TASK DESCRIPTION -
Below are records; extract exactly the lines from the one with "You are a computer-use agent." through the final line, including both, but drop the pictures.

Stored dataset items:
-=-=-
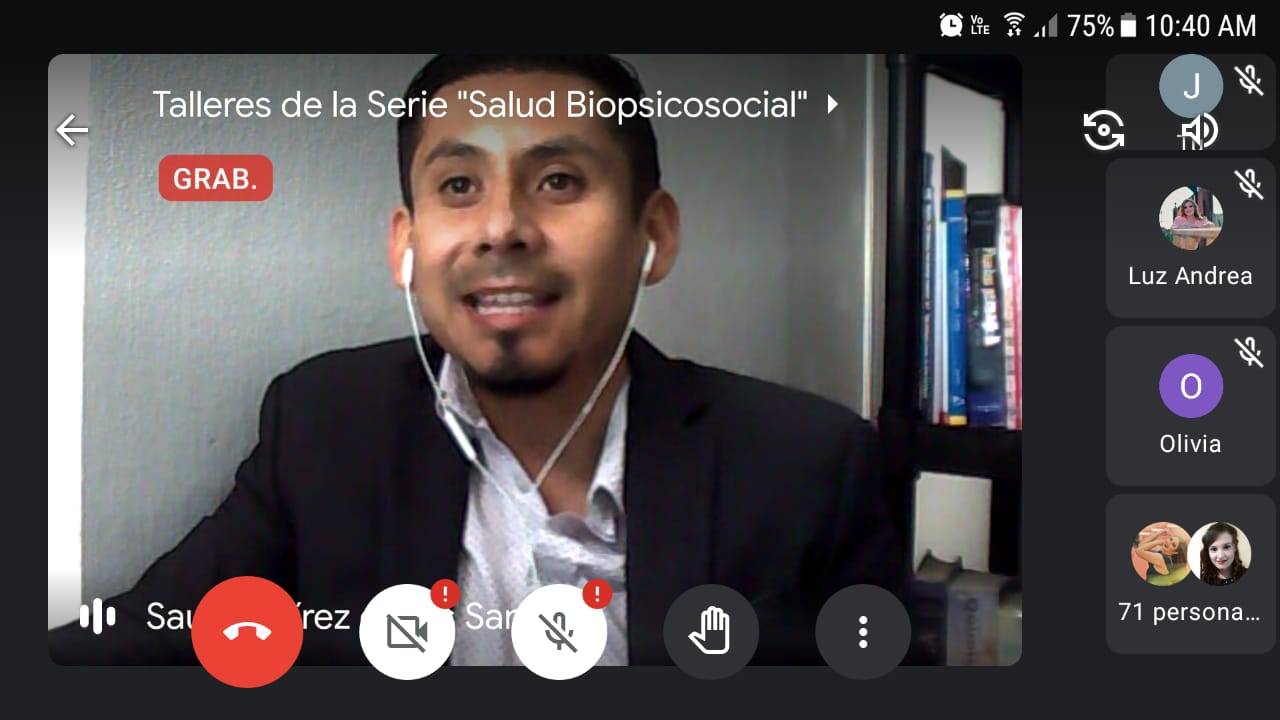This screenshot has width=1280, height=720.
Task: Open the 71 personas participant list
Action: (x=1190, y=572)
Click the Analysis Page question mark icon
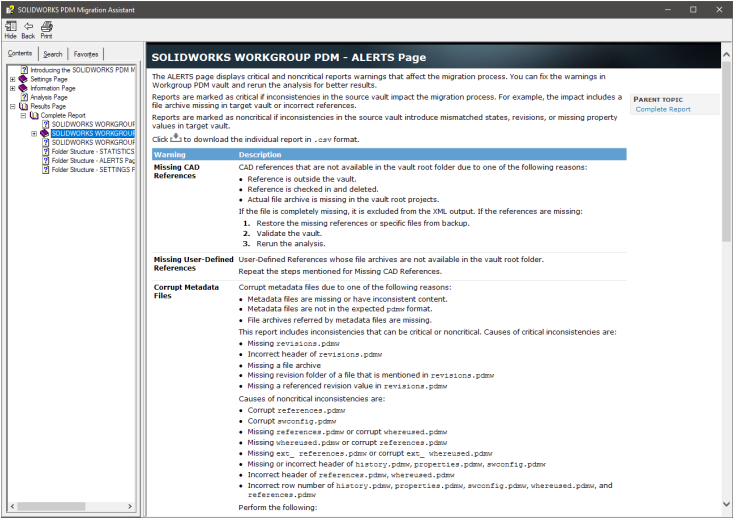The image size is (734, 519). pos(24,97)
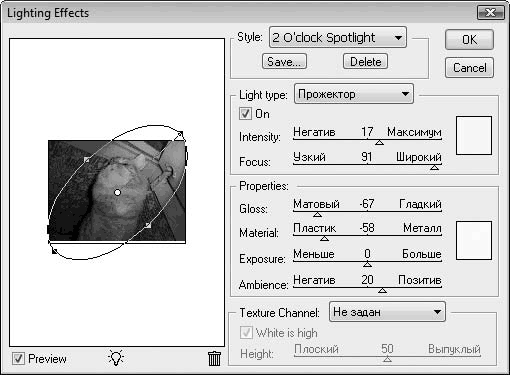Image resolution: width=510 pixels, height=375 pixels.
Task: Click the Gloss slider triangle handle
Action: pos(317,215)
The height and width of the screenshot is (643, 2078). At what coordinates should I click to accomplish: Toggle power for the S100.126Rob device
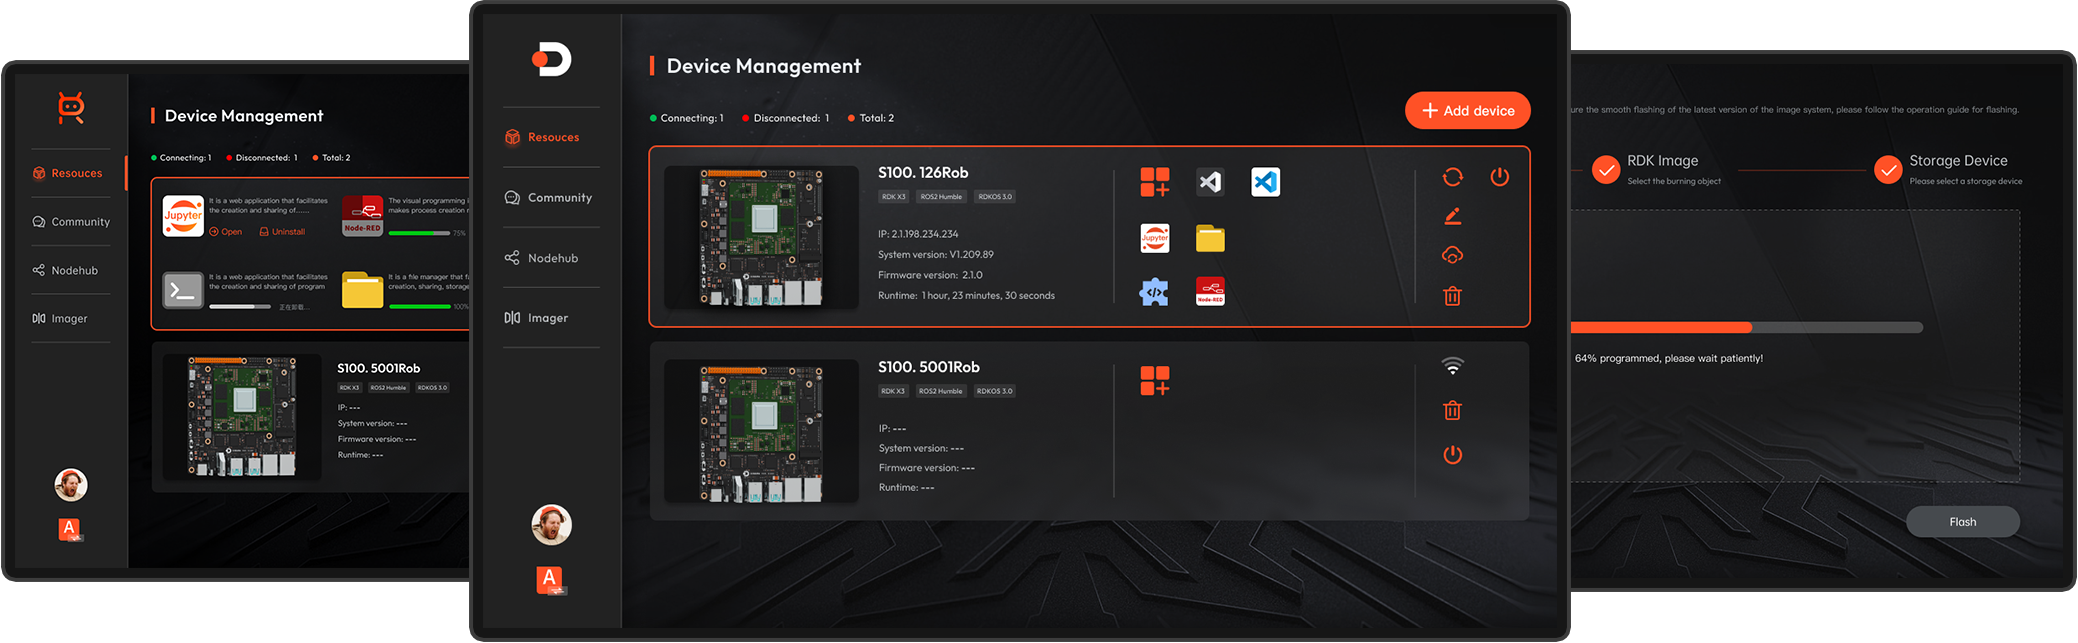(x=1499, y=177)
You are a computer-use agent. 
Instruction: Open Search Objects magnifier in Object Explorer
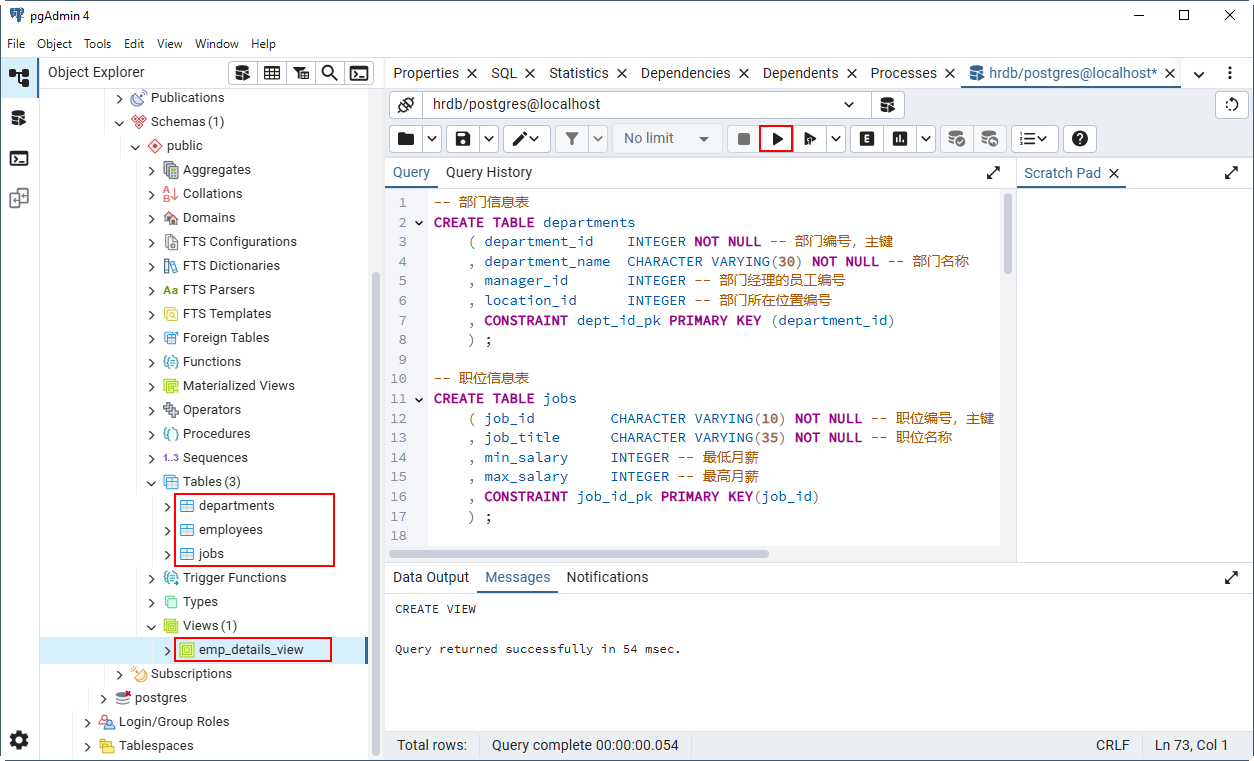[x=329, y=73]
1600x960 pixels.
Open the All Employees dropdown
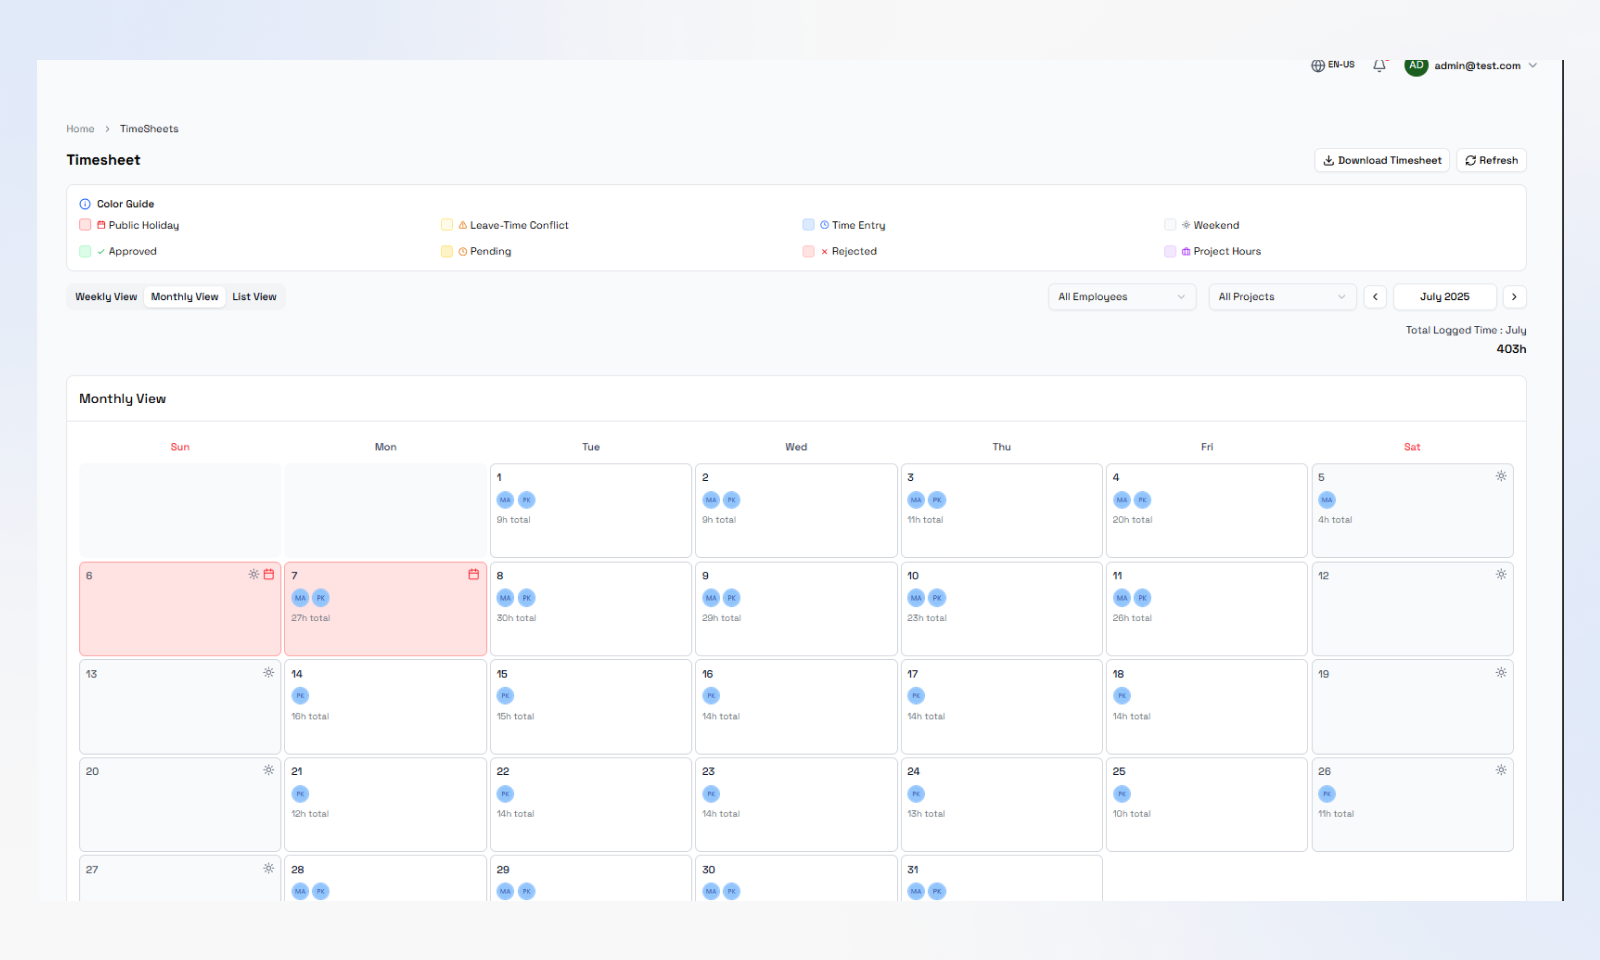(x=1121, y=297)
-=-=-
RESPONSE TO THIS TASK -
You are a computer-use agent. 
Instruction: Open Search Objects magnifier in Object Explorer
[x=329, y=73]
1600x960 pixels.
Open the All Employees dropdown
(x=1121, y=297)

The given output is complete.